Cette situation «inquiétante» n’a pourtant pas de quoi étonner, signalent les expertes interrogées.
«La Pologne comme les autres pays limitrophes de l’Ukraine ont rapidement réagi à l’invasion par la Russie. Ils se sont montrés très ouverts envers le peuple ukrainien. Mais ce sont des pays avec des gouvernements conservateurs, voire populistes, voire fascistes. Ils entretiennent des politiques extrêmement violentes à l’égard des personnes migrantes. Nonobstant la situation actuelle en Ukraine, tout ça demeure», rappelle la directrice générale d'Amnistie internationale Canada francophone, France-Isabelle Langlois.

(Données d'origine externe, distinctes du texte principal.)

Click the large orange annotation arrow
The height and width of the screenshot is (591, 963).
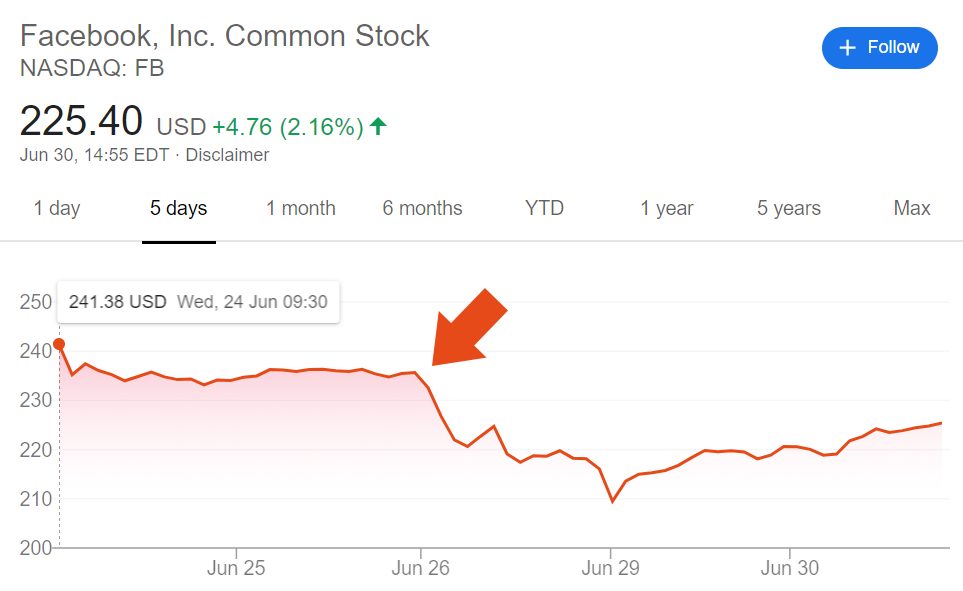pyautogui.click(x=469, y=327)
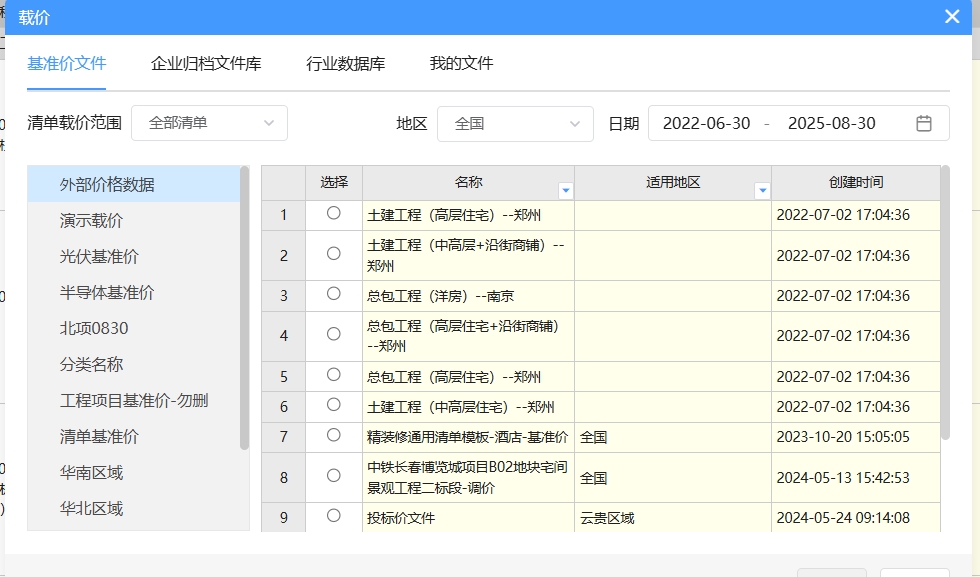Select radio for 精装修通用清单模板-酒店-基准价

334,435
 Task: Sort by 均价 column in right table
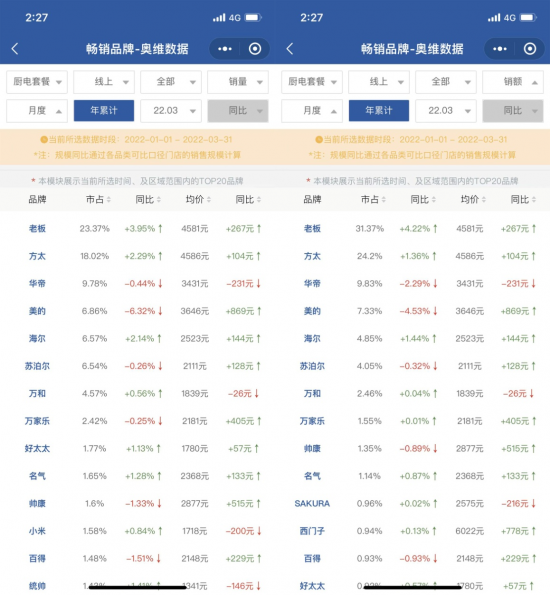point(473,199)
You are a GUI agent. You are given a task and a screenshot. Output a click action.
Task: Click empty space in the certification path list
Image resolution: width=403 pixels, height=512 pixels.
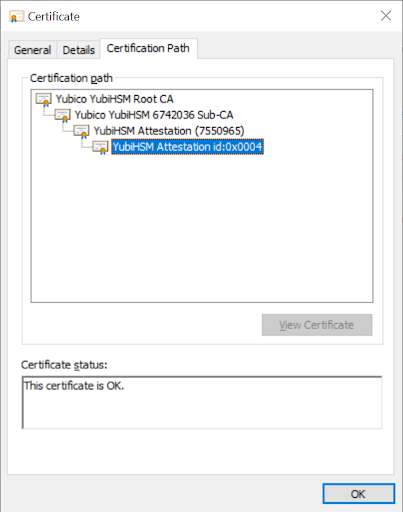[x=202, y=230]
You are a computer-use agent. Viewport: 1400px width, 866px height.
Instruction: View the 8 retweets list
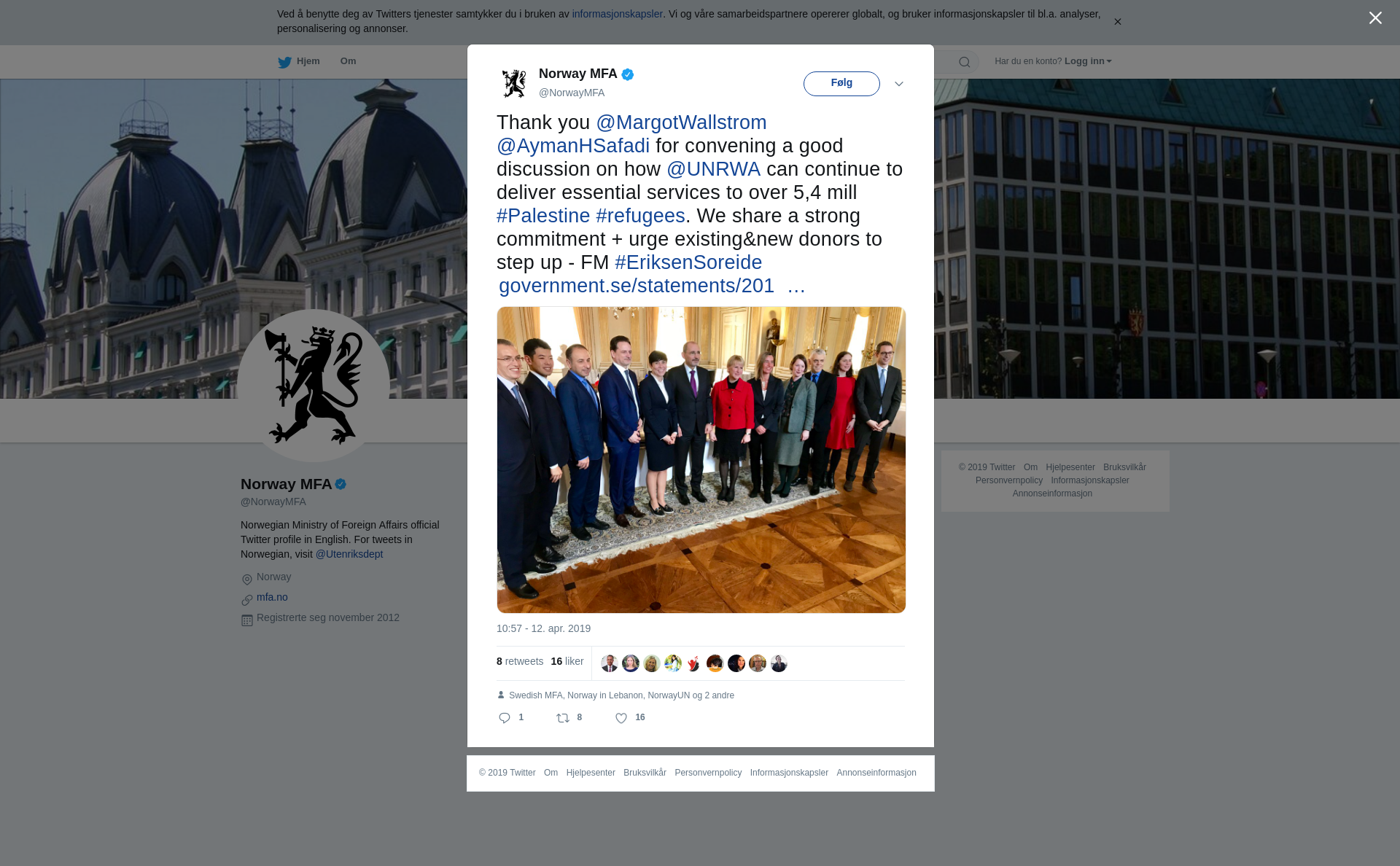pyautogui.click(x=520, y=661)
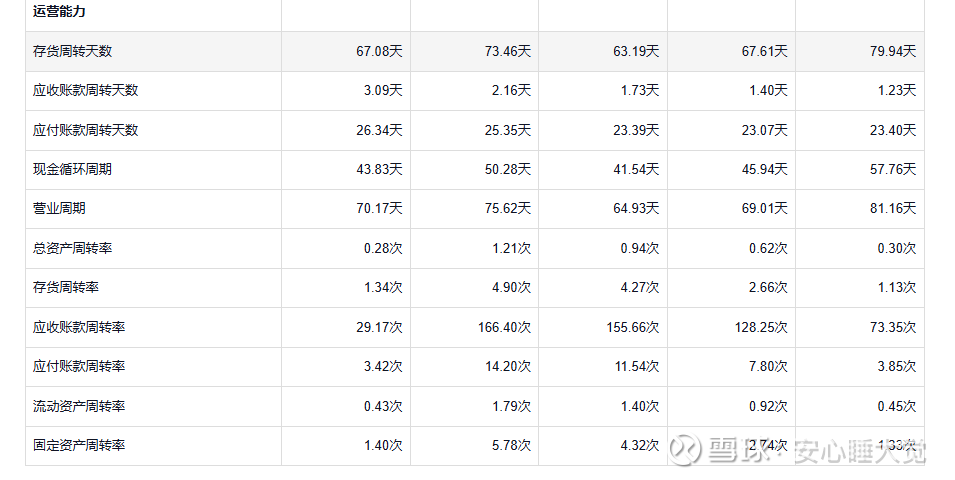Click the 14.20次 payables turnover value
This screenshot has width=955, height=480.
pyautogui.click(x=508, y=367)
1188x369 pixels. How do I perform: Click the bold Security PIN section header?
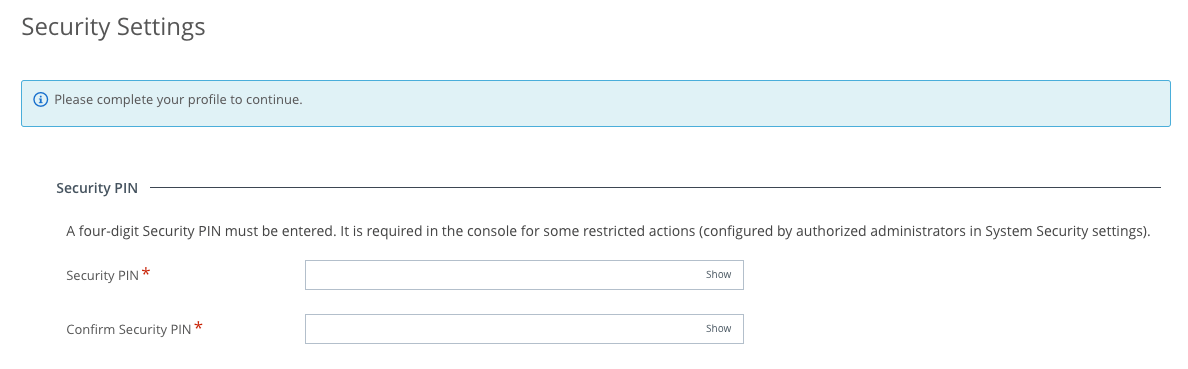(x=97, y=188)
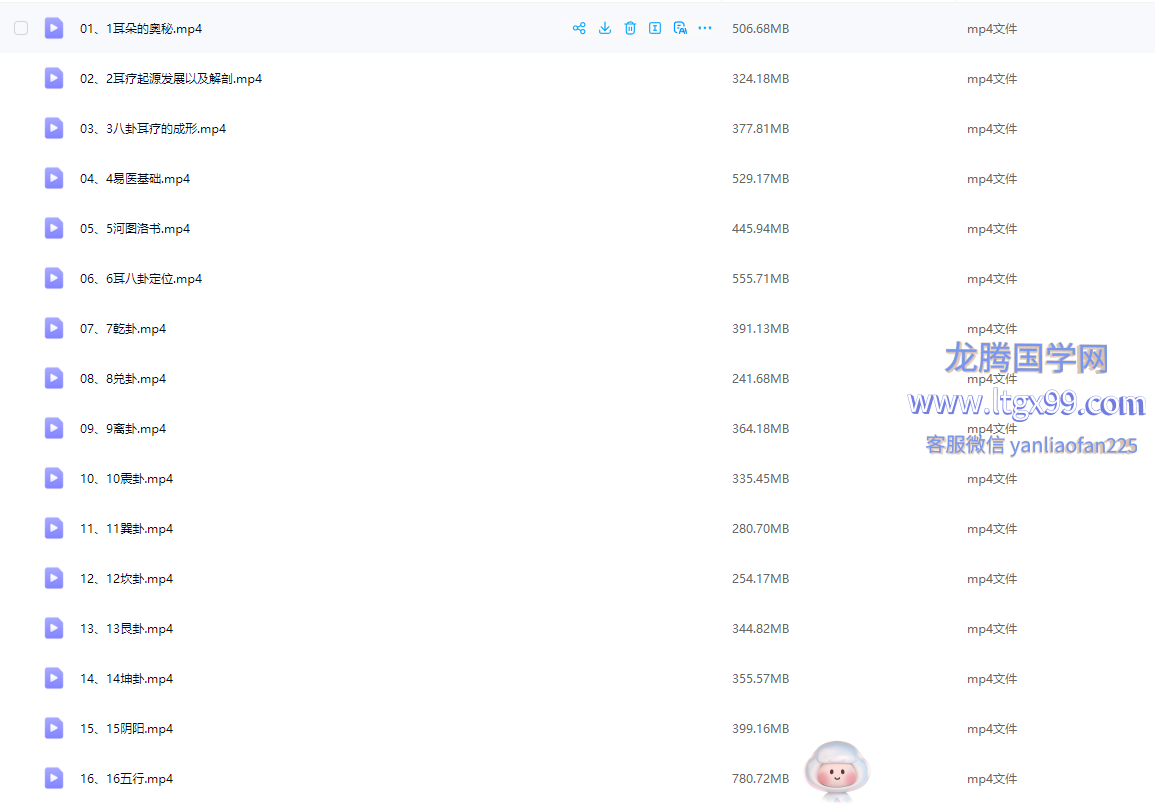1155x806 pixels.
Task: Tick the checkbox for 01、1耳朵的奥秘.mp4
Action: point(21,28)
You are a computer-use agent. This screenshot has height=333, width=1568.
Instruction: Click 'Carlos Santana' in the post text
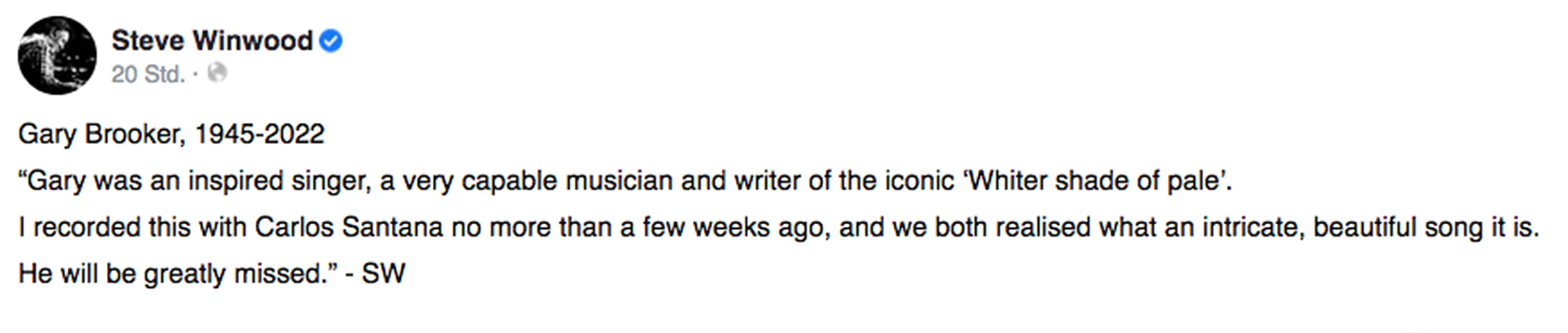click(349, 228)
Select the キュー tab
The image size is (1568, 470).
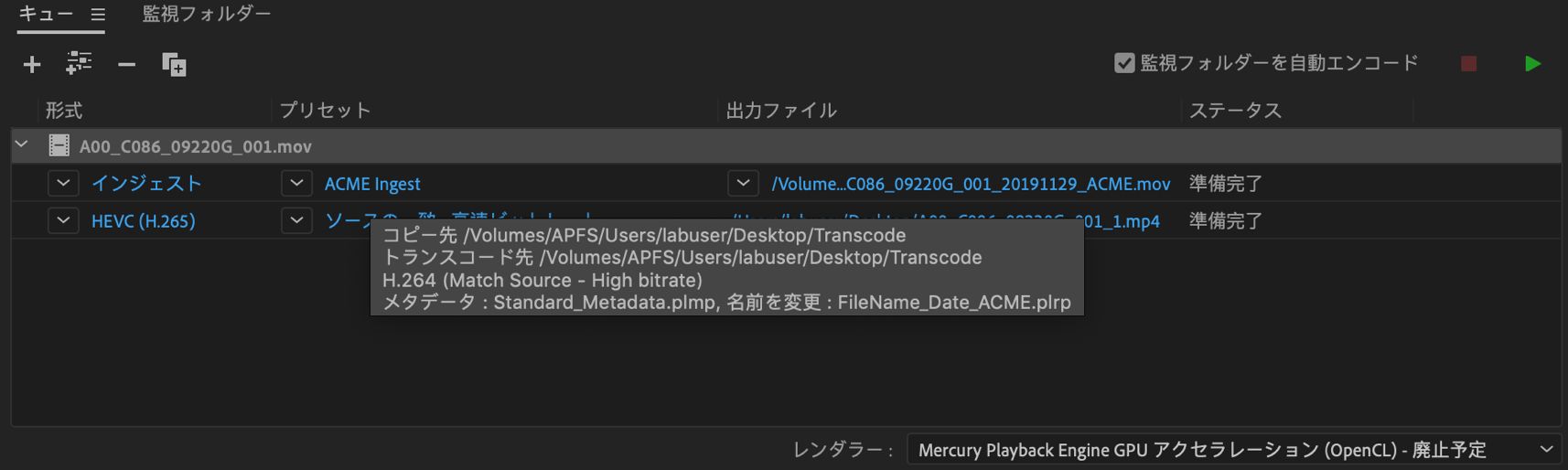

La professeure spécialiste de la migration internationale au département de géographie de l'Université de Montréal, Luna Vives, pointe quant à elle un «double standard».
«Les milliers de personnes d’origine africaine qui essaient d’aller en Pologne, surtout, font face à un système d’entrée qui était déjà raciste», souligne-t-elle. «Peu importe ce qui est inscrit sur leur papier, [les personnes racisées] ne sont pas considérées comme des réfugiées. Elles sont considérées comme des étrangers qui veulent entrer dans un pays [...] hostile à la migration non européenne, voire non blanche.»
Amnistie internationale condamne sans hésitation la violation de ces droits humains.
«Ça va complètement à l’encontre du droit international», fait valoir Mme Langlois. «On ne peut discriminer les personnes à l’égard de leur nationalité.»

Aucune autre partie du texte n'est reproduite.